As Jerome Powell prepares to conclude his tenure as Federal Reserve chair in May, deteriorating economic data may accelerate expectations for additional monetary easing. What had once appeared to be a cautious handover to his successor could now involve more immediate rate cuts, reshaping market assumptions for 2026.
The prospect of Jerome Powell additional rate cuts has gained traction following a series of weaker labor and consumer reports. While policymakers had previously signaled a measured approach, recent data suggests the Federal Open Market Committee may face growing pressure to act before Powell leaves office.
A Labor Market Losing Momentum
The Federal Reserve’s dual mandate requires it to promote maximum employment and stable prices. Inflation pressures have moderated over the past year, shifting attention squarely toward employment dynamics.
The unemployment rate has hovered near 4 percent, a level historically associated with full employment. However, underlying indicators reveal a more fragile picture. The number of new jobs required each month to maintain that unemployment rate has declined steadily, indicating softer labor demand.
Private payroll figures from ADP showed only 22,000 jobs added in January. That marked a sharp slowdown compared with previous years. While wage growth has remained stable, job creation has decelerated consistently over the past three years.
Economists warn that when hiring slows to this extent, even a modest increase in layoffs or a rise in labor force participation could push the unemployment rate higher. Younger workers have borne a disproportionate share of the slowdown, a shift that may alter consumer spending patterns without yet triggering a broad recessionary signal.
The Bureau of Labor Statistics’ Employment Cost Index added further evidence of cooling. Compensation rose just 0.7 percent in the final quarter of 2025, the weakest quarterly gain since mid-2021. Slower wage and benefit growth suggests employers are exercising caution and employees are less inclined to change jobs, a sign of reduced labor market dynamism.
Will Powell Act Before May?
Throughout much of 2025, Powell adopted a wait and see approach, frustrating calls from the White House for aggressive easing. Most economists expected one or two rate reductions in 2026, with the majority occurring under Fed nominee Kevin Warsh, who is expected to succeed Powell.
That timeline may now shift.
Market participants have increased their expectations for earlier easing. According to CME’s FedWatch tool, investors recently assigned a meaningful probability to a 25 basis point cut as soon as March. The perceived likelihood of a move by April, Powell’s final scheduled meeting as chair, has also risen.

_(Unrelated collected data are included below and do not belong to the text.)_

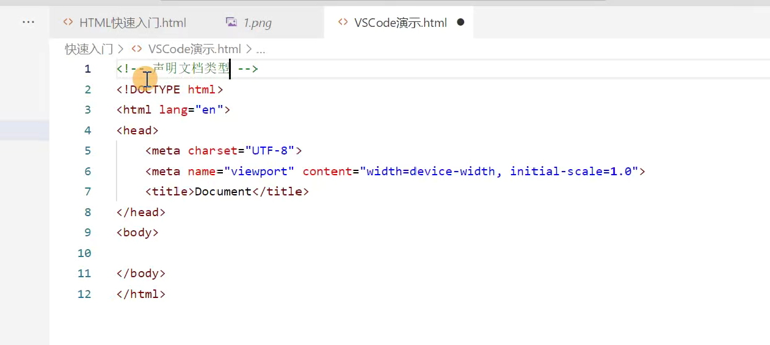
Task: Place cursor in the DOCTYPE html declaration
Action: pos(170,90)
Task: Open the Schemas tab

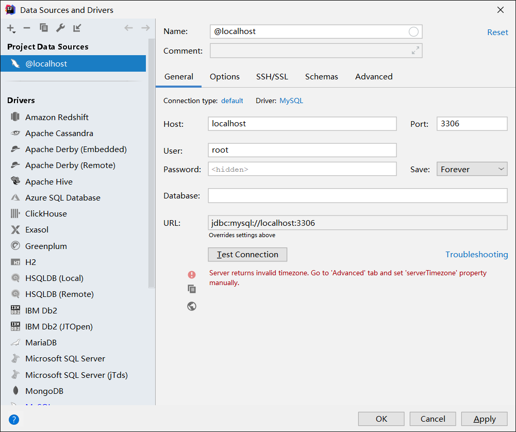Action: tap(322, 77)
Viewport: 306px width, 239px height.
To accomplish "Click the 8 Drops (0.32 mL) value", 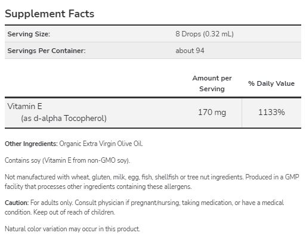I will tap(205, 34).
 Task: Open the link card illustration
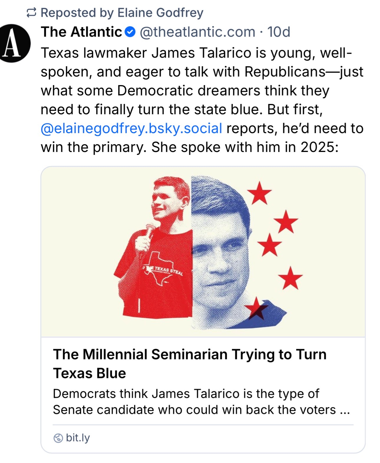tap(203, 252)
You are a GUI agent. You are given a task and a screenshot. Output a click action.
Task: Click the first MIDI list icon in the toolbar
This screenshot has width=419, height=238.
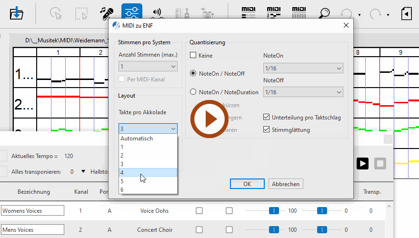click(249, 13)
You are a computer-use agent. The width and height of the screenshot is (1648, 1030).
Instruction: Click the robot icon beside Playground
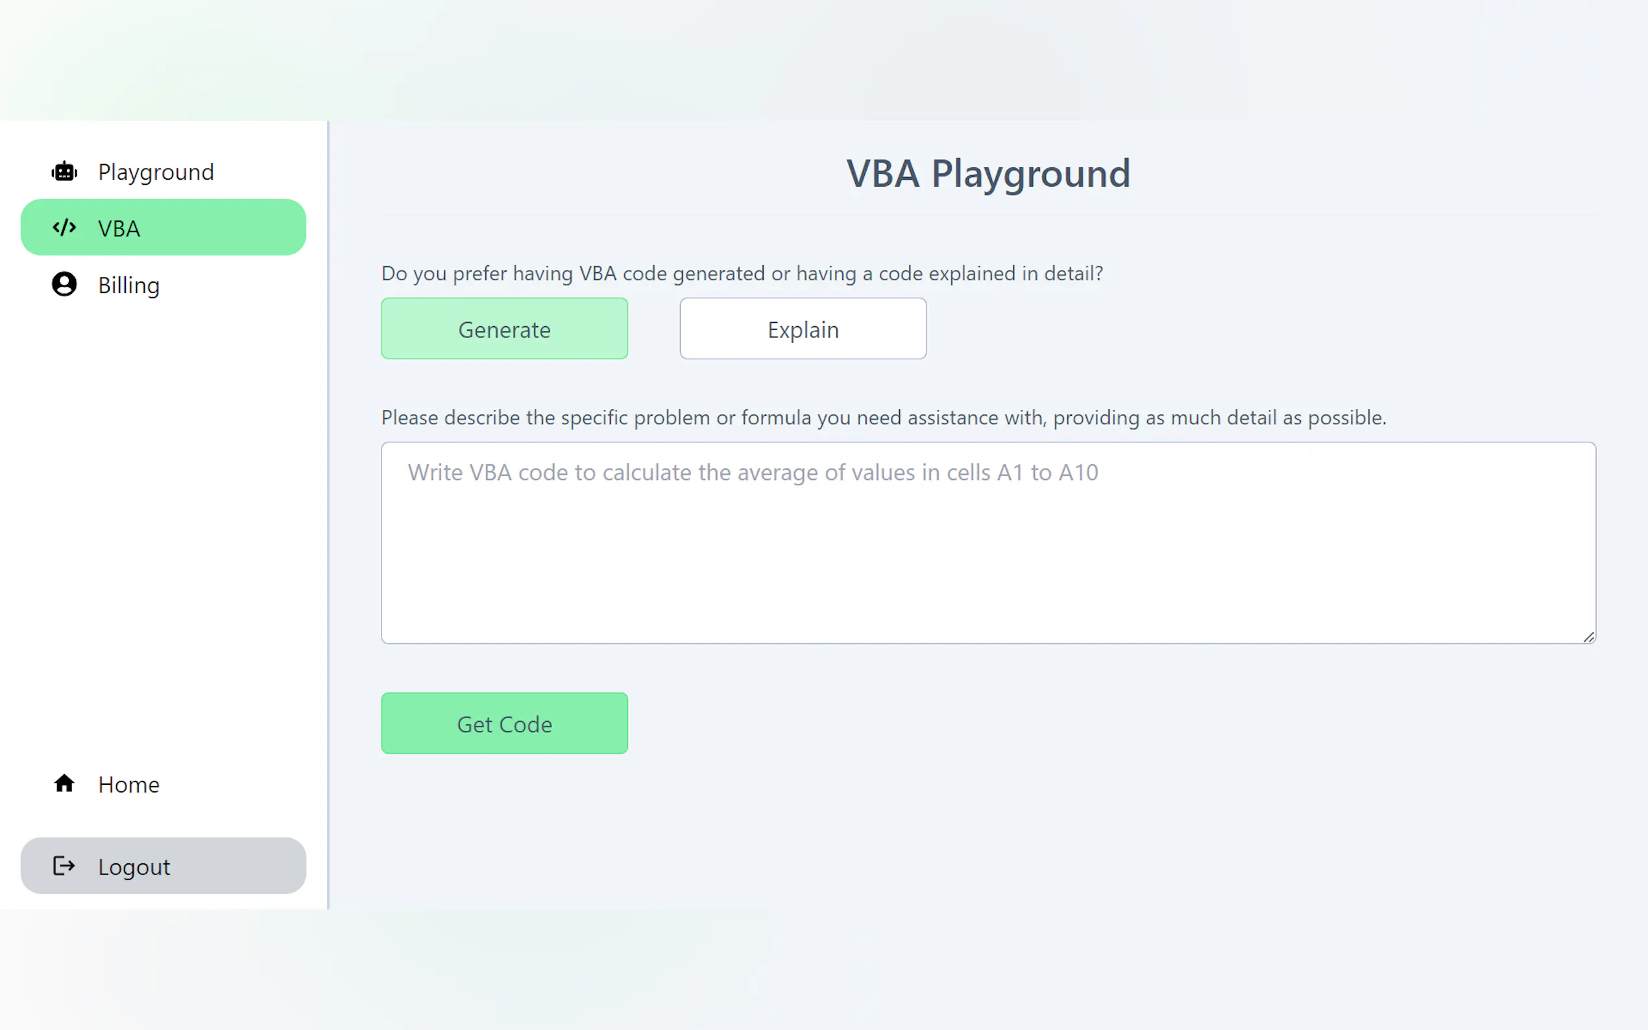point(64,172)
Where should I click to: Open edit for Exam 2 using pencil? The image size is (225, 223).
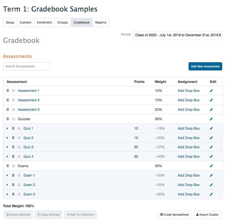[211, 185]
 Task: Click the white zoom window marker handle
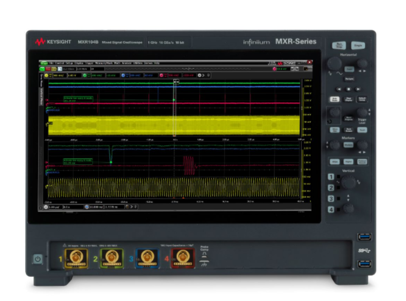click(x=176, y=82)
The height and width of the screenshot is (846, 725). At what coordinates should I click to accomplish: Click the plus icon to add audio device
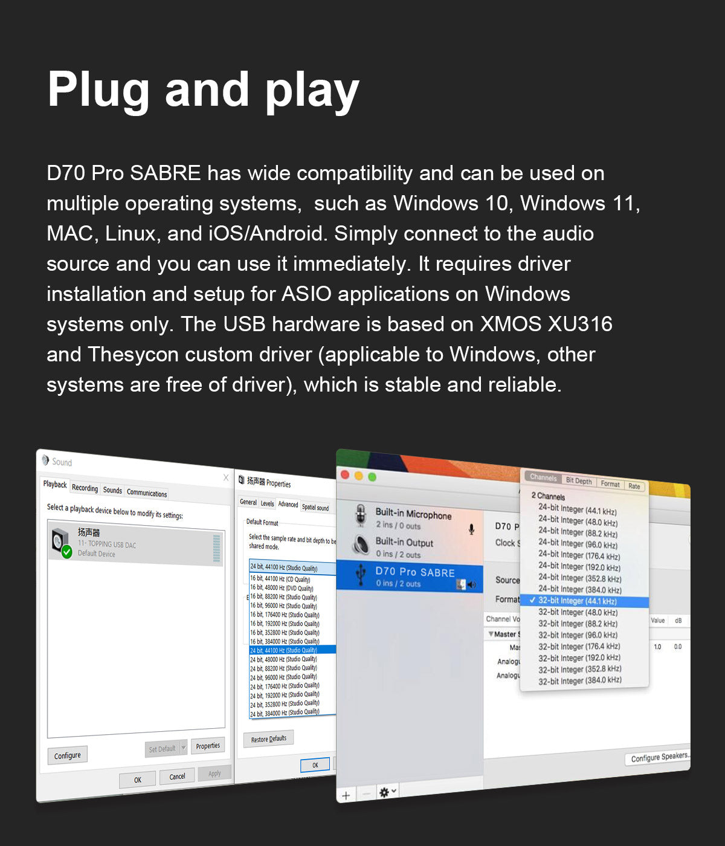click(x=346, y=795)
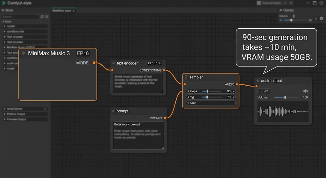Screen dimensions: 326x178
Task: Open the template dropdown in the top bar
Action: (272, 3)

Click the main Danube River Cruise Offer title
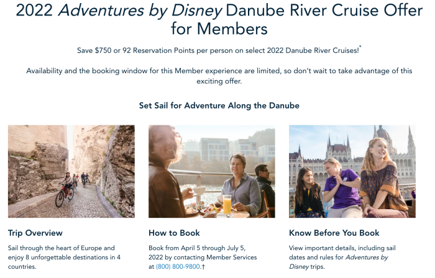218,19
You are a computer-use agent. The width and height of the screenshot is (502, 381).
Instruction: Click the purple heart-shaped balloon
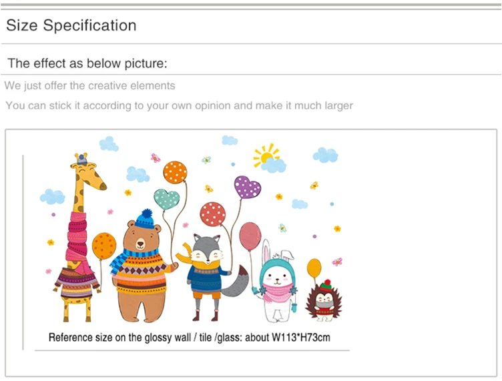tap(247, 187)
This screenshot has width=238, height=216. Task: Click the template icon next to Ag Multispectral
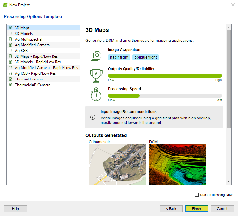(10, 39)
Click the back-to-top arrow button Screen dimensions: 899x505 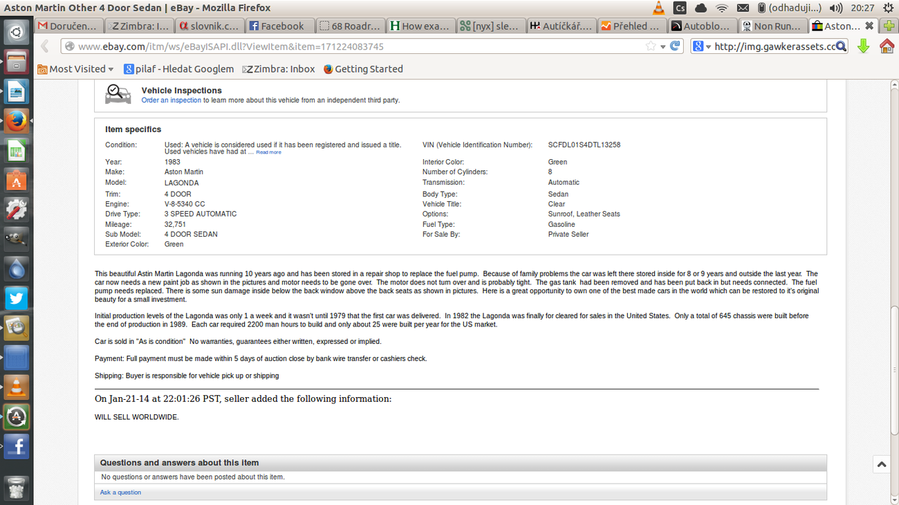click(881, 465)
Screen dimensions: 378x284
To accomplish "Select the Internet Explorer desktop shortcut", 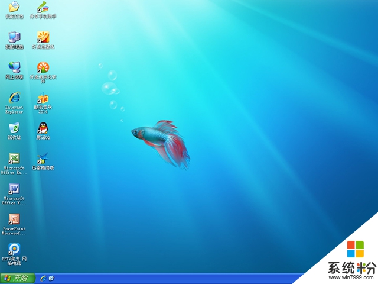I will 14,98.
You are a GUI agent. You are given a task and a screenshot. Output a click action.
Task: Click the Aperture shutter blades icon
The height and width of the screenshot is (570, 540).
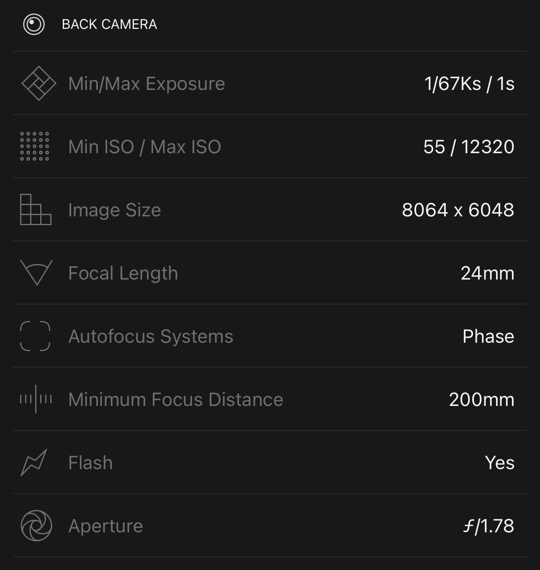36,526
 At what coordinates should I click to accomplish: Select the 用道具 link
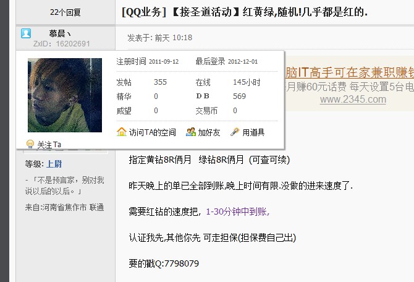point(253,132)
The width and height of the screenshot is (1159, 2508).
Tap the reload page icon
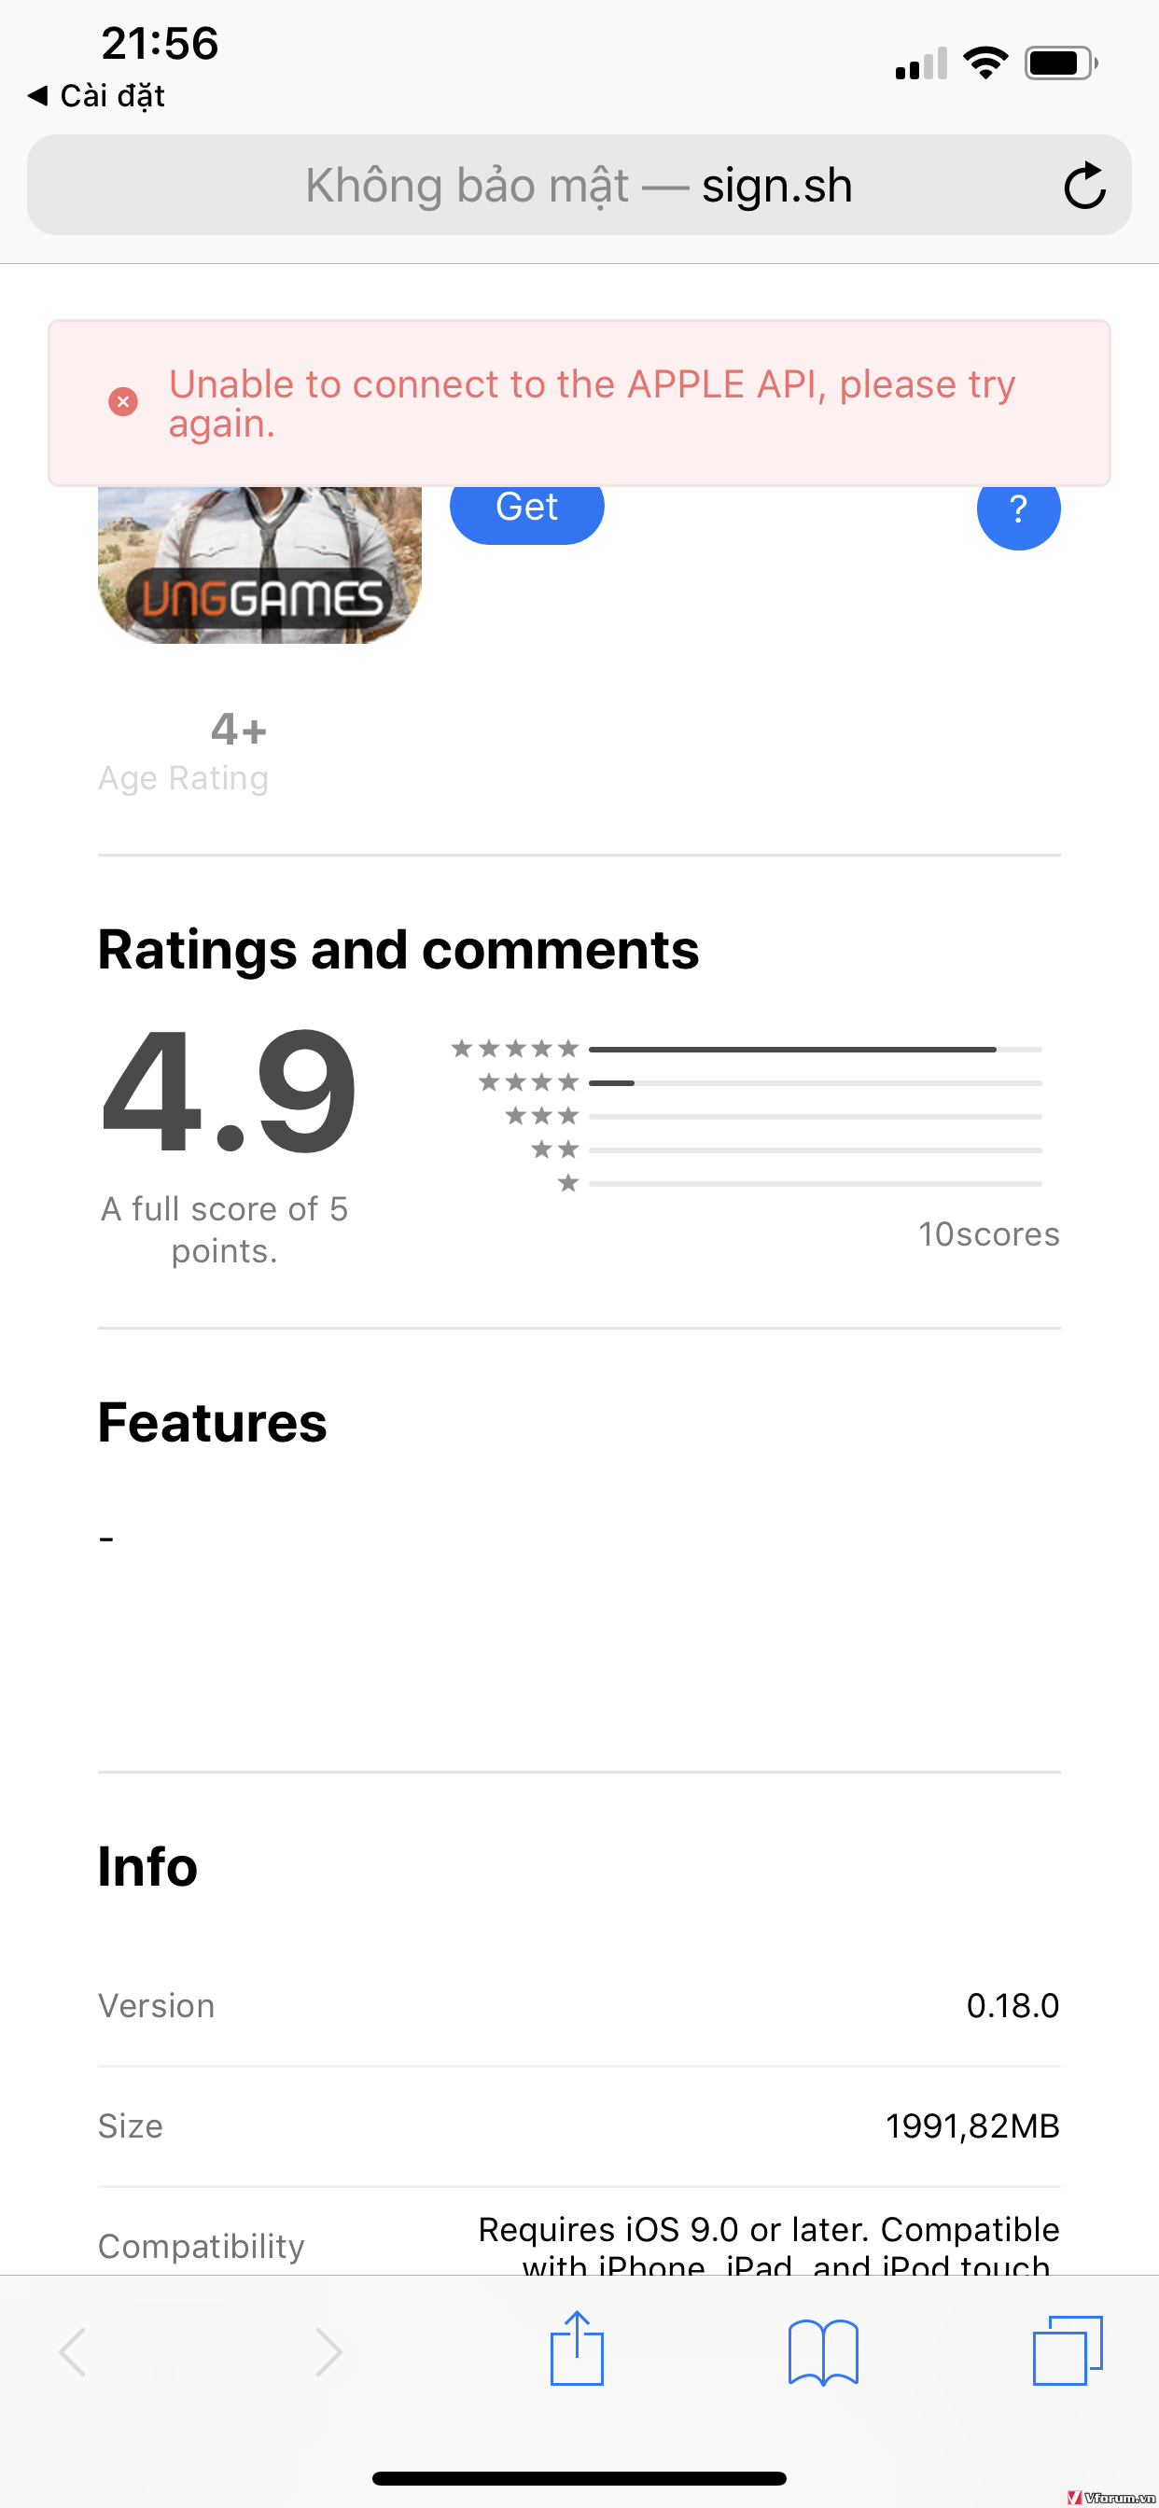1084,185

Deutsche Bank analysts noted that recent economic releases strengthened arguments for a more dovish stance. Investors have begun pricing in roughly 60 basis points of cuts by the end of the year, reflecting a reassessment of both growth prospects and policy trajectory.
Treasury markets responded accordingly. Two year yields declined to around 3.45 percent, while the 10 year yield fell toward 4.14 percent, signaling expectations of looser financial conditions ahead.
Consumer Spending Adds to the Case
The labor slowdown is not the only source of concern. Retail sales data released by the Commerce Department showed flat performance in December following a 0.6 percent gain in November. Economists had anticipated moderate growth.
Consumer spending has been a critical pillar of economic resilience in recent years. A sustained slowdown would reinforce the argument that demand is cooling enough to justify additional support from monetary policy.
For policymakers, the key question is whether softer data reflects a temporary pause or the early stages of broader economic weakening. Acting too early risks reigniting inflation, while waiting too long could allow labor market deterioration to accelerate.
A Strategic Exit
Powell’s final months as chair now carry heightened significance. Delivering additional rate cuts before departing could help stabilize economic expectations and ease the transition to new leadership.
At the same time, any decision will hinge on incoming data. The Federal Reserve has consistently emphasized that it remains data dependent, a posture that provides flexibility but also underscores uncertainty.
If labor and consumer indicators continue to soften, Jerome Powell additional rate cuts may move from market speculation to policy reality. Such a move would not only shape the near term economic outlook but also influence the strategic framework inherited by the next Fed chair.
For investors and business leaders, the evolving data landscape signals a pivotal period for monetary policy. The coming weeks may determine whether Powell’s legacy includes a final round of easing aimed at cushioning a slowing economy.